## WHAT THE EXERCISE ASKS
Extract every line of the data below and reproduce each one verbatim.

## DATA SHOWN
Start
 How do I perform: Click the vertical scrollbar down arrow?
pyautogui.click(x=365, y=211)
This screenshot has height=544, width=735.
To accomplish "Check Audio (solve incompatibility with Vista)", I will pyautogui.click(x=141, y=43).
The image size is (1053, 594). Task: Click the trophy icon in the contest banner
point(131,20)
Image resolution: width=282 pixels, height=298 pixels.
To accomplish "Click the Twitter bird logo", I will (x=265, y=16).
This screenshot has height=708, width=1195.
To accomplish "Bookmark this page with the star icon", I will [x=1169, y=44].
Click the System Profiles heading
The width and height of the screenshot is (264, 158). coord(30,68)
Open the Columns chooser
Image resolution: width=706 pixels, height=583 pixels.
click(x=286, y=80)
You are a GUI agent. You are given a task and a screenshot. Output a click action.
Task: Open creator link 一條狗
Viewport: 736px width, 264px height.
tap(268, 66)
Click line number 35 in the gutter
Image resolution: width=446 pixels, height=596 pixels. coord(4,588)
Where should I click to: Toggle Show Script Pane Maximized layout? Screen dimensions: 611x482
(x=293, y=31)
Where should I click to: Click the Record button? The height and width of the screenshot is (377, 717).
End
## THE RESULT
 How do I perform: Click the vertical scrollbar down arrow?
pyautogui.click(x=365, y=211)
This screenshot has height=544, width=735.
To accomplish "Check Audio (solve incompatibility with Vista)", I will pyautogui.click(x=141, y=43).
The image size is (1053, 594). Task: Click the trophy icon in the contest banner
point(131,20)
Image resolution: width=282 pixels, height=298 pixels.
To accomplish "Click the Twitter bird logo", I will (x=265, y=16).
This screenshot has height=708, width=1195.
To accomplish "Bookmark this page with the star icon", I will [x=1169, y=44].
Click the System Profiles heading
The width and height of the screenshot is (264, 158). coord(30,68)
Open the Columns chooser
Image resolution: width=706 pixels, height=583 pixels.
click(x=286, y=80)
You are a GUI agent. You are given a task and a screenshot. Output a click action.
Task: Open creator link 一條狗
Viewport: 736px width, 264px height.
tap(268, 66)
Click line number 35 in the gutter
Image resolution: width=446 pixels, height=596 pixels. coord(4,588)
Where should I click to: Toggle Show Script Pane Maximized layout? Screen dimensions: 611x482
(x=293, y=31)
Where should I click to: Click the Record button? The height and width of the screenshot is (377, 717).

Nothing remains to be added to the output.